On an average scramble, you'll want to NISS for 4C4/2E in 5 or less, and 3C2E in 6 or less. If a scramble is either really good or really bad, you may want to increase or decrease this number by 1. It's also good practice to check one move above your threshold (without NISS) for the scramble to see if something lucky appears on the side of the scramble you're already checking, but performing NISS may be a waste of time. You may also want to forgo checking 4C4E in 6 with NISS even on a hard scramble if you happen to find a very promising DR super early in the attempt that you're unlikely to beat.

Generally speaking, I don't recommend NISSing immediately after an EO in most instances since this can be very time consuming. However, it's not a bad idea if the scramble has a small number of 3 move EO's with a lot of 4 movers, or a small amount of 4 move EO's with a lot of 5 movers. Switching after EO's that use one move followed by a NISS finish isn't a bad idea either since you'll have twice as many things to check when switching to the side of the scramble that only has one move. It's also a valid idea to NISS after EO's that may be nothing special in terms of move count, but happen to give either a lot of blocks or a lot of oriented edges and corners.

Another thing to consider is using NISS prediction to see if your DR trigger will be nicer after doing NISS, but I'm personally not convinced this is worth it since the prediction method is quite tricky. You can learn more about this concept *here.*

*Some other things to consider:*

Once you've found a DR trigger from your EO, you can try fishing for another DR trigger on the 2nd axis by adding another move on top.

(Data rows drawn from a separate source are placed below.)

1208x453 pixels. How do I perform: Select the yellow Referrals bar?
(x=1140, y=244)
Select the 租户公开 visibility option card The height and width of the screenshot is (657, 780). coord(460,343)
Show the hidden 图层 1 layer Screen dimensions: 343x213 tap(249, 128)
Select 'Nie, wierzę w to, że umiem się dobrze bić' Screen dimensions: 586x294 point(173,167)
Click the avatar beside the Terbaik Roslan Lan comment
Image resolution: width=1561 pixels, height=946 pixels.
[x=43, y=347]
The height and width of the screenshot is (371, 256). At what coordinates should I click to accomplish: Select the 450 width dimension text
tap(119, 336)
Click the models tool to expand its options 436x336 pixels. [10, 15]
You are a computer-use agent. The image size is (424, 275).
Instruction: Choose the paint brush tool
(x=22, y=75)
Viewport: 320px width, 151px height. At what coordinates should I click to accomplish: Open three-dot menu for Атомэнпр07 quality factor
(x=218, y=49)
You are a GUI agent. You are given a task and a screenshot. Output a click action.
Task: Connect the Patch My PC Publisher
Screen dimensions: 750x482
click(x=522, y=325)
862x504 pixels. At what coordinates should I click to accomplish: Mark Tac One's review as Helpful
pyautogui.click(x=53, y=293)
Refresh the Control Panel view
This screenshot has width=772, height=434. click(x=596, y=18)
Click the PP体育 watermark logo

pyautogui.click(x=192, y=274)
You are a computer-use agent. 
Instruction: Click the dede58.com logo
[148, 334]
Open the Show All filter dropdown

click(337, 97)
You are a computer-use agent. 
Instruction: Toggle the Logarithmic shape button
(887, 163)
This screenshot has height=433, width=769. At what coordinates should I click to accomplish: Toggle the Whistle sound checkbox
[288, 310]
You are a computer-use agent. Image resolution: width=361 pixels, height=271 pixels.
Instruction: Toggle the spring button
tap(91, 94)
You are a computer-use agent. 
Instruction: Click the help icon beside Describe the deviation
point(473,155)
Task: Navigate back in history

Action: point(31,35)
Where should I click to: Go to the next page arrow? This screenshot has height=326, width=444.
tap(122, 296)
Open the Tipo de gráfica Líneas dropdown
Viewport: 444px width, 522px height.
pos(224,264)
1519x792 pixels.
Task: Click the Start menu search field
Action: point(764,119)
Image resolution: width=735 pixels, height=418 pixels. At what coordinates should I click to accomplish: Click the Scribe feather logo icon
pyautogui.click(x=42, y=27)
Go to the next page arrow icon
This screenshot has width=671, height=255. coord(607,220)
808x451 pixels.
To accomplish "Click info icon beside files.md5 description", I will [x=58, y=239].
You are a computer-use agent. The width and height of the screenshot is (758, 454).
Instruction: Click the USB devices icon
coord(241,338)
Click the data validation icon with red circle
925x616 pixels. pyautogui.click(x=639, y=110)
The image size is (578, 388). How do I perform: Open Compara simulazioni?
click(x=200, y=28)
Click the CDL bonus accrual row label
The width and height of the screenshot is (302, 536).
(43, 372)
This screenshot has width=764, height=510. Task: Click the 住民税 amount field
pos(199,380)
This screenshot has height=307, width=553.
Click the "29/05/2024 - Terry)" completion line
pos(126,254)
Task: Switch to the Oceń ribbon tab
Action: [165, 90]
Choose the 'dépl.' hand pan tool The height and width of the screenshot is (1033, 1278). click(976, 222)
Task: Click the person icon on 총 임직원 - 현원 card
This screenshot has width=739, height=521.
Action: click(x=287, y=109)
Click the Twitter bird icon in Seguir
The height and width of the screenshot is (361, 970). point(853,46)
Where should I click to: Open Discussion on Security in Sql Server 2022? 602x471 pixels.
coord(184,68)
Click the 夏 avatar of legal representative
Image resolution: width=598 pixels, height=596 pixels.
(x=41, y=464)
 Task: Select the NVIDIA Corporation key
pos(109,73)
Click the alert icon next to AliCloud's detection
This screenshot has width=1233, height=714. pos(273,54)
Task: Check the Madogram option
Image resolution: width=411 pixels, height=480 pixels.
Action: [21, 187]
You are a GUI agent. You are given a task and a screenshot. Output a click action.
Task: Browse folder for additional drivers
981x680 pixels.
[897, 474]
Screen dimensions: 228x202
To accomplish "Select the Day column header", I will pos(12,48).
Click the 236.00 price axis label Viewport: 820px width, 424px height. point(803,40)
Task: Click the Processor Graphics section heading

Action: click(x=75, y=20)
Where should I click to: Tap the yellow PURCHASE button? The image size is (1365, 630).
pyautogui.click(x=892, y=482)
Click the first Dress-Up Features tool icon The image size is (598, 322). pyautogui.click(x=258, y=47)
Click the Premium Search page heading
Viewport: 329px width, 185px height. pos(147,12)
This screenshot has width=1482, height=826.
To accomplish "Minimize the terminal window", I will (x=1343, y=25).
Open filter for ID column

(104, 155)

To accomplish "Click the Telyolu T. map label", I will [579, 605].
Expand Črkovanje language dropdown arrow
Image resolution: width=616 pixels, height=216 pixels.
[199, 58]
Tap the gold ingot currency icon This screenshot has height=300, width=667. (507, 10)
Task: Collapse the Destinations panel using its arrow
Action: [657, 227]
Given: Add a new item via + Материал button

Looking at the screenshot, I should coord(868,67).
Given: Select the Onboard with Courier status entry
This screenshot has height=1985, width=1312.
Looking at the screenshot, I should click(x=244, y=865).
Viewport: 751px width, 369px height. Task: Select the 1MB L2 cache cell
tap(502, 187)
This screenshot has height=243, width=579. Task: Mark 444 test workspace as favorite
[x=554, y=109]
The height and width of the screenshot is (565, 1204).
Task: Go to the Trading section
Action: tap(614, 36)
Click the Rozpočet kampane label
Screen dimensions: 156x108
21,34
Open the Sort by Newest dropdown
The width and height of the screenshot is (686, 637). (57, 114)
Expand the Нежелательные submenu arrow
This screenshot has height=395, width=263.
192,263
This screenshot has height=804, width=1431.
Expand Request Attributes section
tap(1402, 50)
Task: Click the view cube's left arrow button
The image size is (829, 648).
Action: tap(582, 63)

This way, when you NISS you'll have 2 things to check instead of 1. Similarly, if you find 4C4E in 5 off a 4 move EO, when you NISS to check, you can also check the other axis and see if there's a move on the other side of the scramble that gives a DR trigger. Adjust your strategy according to the scramble. You could always write down some double trigger 2 move setups early on, but if you find that a lot of your EO's are giving short enough DR triggers, you could decide that it's better to only check the original DR trigger and omit the following move to instead fish for another short DR trigger when you NISS.

During this process of checking EO's/DR triggers with NISS, there's often a lot of opportunities to check for more than the thing you were initially checking. For example, let's say you find a DR-4C4E in 5 by doing 3 moves on normal for EO, and then B L on inverse to give the trigger. When you switch back to normal, if the original DR trigger doesn't look great, you can still check quite a lot of stuff. For example, if you have other EO's on the U/D axis, the premoves B L may give a DR trigger in 1-2 additional moves on one of the axis. Another thing you could check with the premoves B L is whether or not the F/B or L/R axis have any EO's on them which are worth writing down. In this case, you would want to see if the L/R axis has 3 more moves to EO, and whether or not the F/B axis has 4 more moves to EO.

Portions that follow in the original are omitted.